PPIC is coordinating with eleven counties and the Board of State and Community Corrections to begin to address this need. Taken together, the eleven counties cover a majority of the state’s realignment population and represent the demographic and geographic diversity of the state. We are working with participating counties to develop the capacity to collect individual-level data on offender characteristics and criminal histories, as well as the corrections interventions these offenders experience at the county level. These interventions may include a wide range of strategies, such as reentry services, graduated sanctioning, and alternatives to incarceration.

Once collected, these county-level data will be merged with state level recidivism data. This data system will allow the state, counties, and researchers to evaluate the effectiveness of the corrections interventions used under realignment. Identifying effective strategies is critical to targeting limited resources to their best use, with the aim of achieving the greatest possible recidivism reduction for the public safety dollar.

PPIC is currently providing technical assistance to set up this data system, and we will work with BSCC to establish procedures for timely access when complete. Resulting datasets will be held and maintained by the BSCC and made available to the state, counties, and qualified researchers for evaluative work and research.

Although the project is in its early stages, we have gained important insights from our work to date. On April 17, PPIC released a report entitled Corrections Realignment and Data Collection in California that offers a vision of what it would mean to fully embrace the data-driven approach to corrections articulated in AB 109. We describe data collection goals that would allow for the identification of evidence-based practices, including the need to collect individual-level data elements, to agree on definitions for those key data elements, and to share limited data across corrections departments and service provider organizations.

In the report, we also examine the barriers counties currently face to achieving these data collection goals.

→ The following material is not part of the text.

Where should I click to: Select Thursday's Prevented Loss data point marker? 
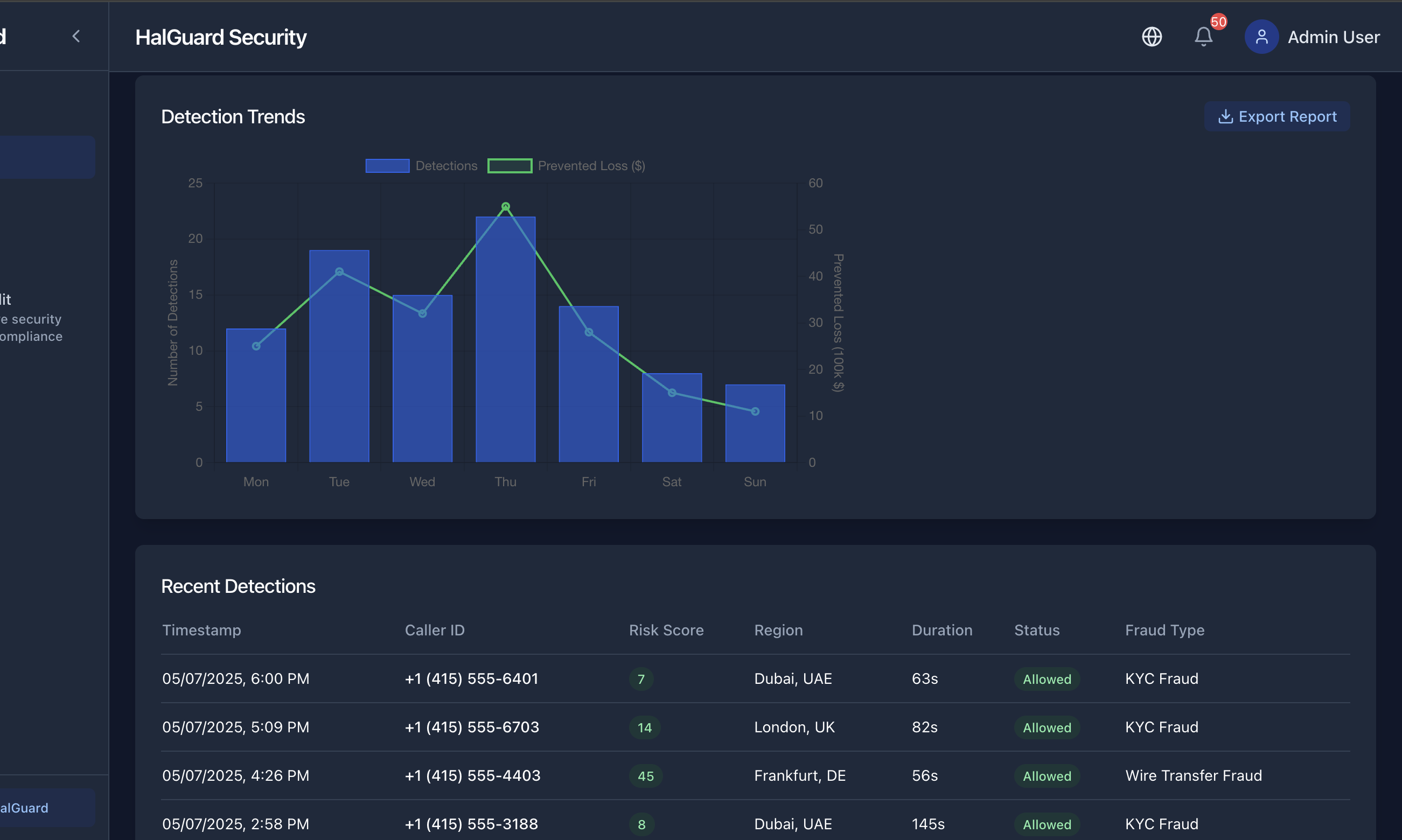pos(505,206)
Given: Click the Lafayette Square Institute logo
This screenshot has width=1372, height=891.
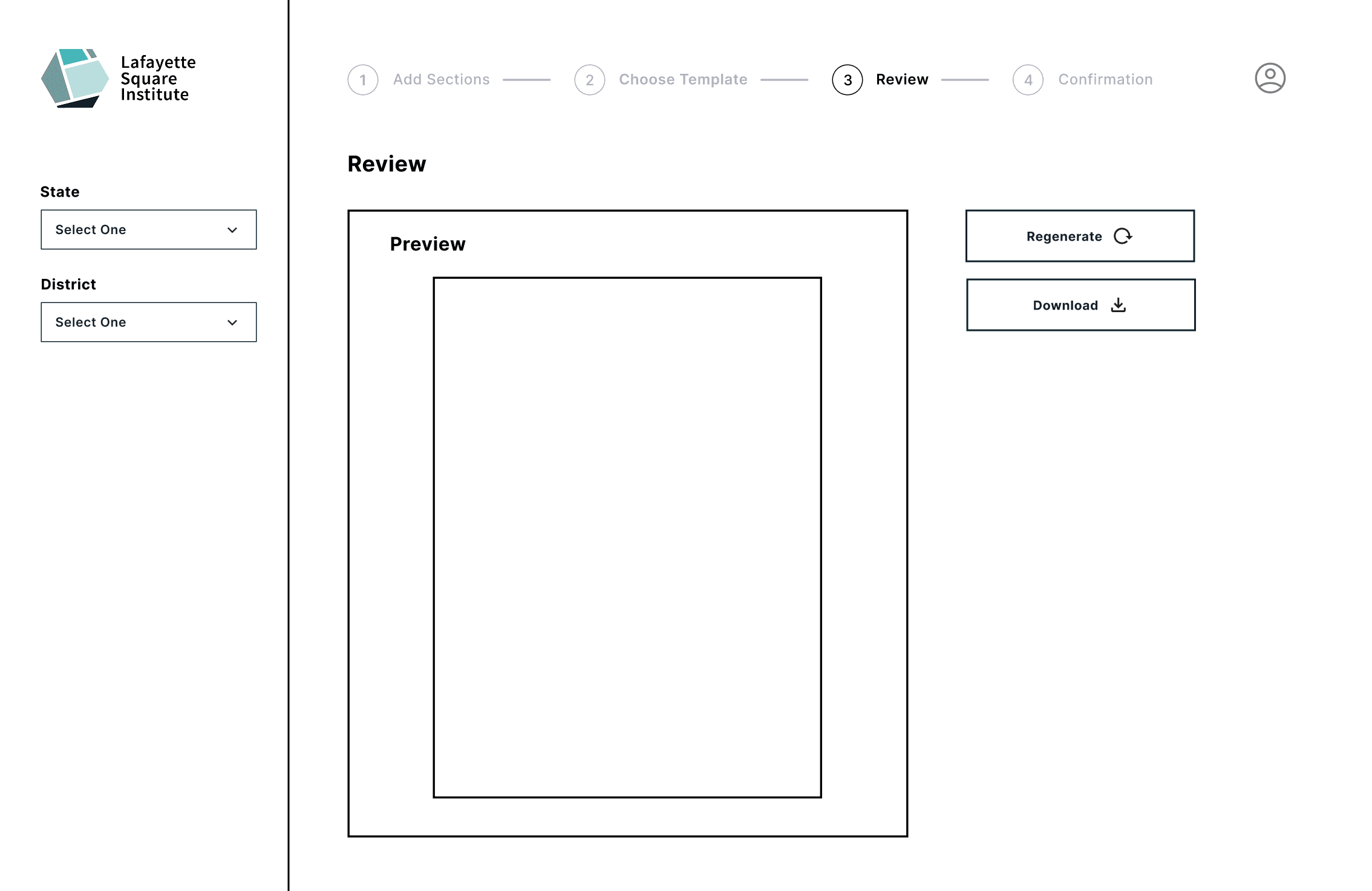Looking at the screenshot, I should [x=74, y=79].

We find a key challenge shared across many counties is the need for upgraded and integrated data systems that can facilitate offender management within agencies, share relevant data across agencies, and collect the data necessary for evaluation. As counties develop plans to improve their data systems, the state has the opportunity to play a role in guiding these efforts. For example, the state might provide guidance on the key system features, coordinate the collection of a minimum set of common elements, and ensure the use of common definitions across counties.

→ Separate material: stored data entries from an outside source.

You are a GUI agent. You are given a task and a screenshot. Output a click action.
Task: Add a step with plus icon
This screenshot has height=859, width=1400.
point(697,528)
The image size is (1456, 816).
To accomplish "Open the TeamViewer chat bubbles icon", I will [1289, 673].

Recently, the state has made investments in new jail construction to increase the physical capacity for community corrections, and we suggest an analogous investment to upgrade the technological capacity for community corrections. How much would such efforts cost? Right now, we do not know the full scope of the funds that would be needed, but our sense from the eleven counties we have worked with is that needs will vary across the state. Because the legislature has charged the Board of State and Community Corrections with providing leadership, coordination, and technical assistance to promote effective and evidence-based corrections practices, the responsibility for overseeing the recommended improvements may fit within the board’s current scope of work.

More than two years into realignment, some data collection efforts have been established and others are emerging, but the work of creating integrated data systems that can be used to demonstrate the most effective corrections strategies remains largely undone. We see this work as the crucial next step in making progress toward reducing recidivism and improving public safety in California.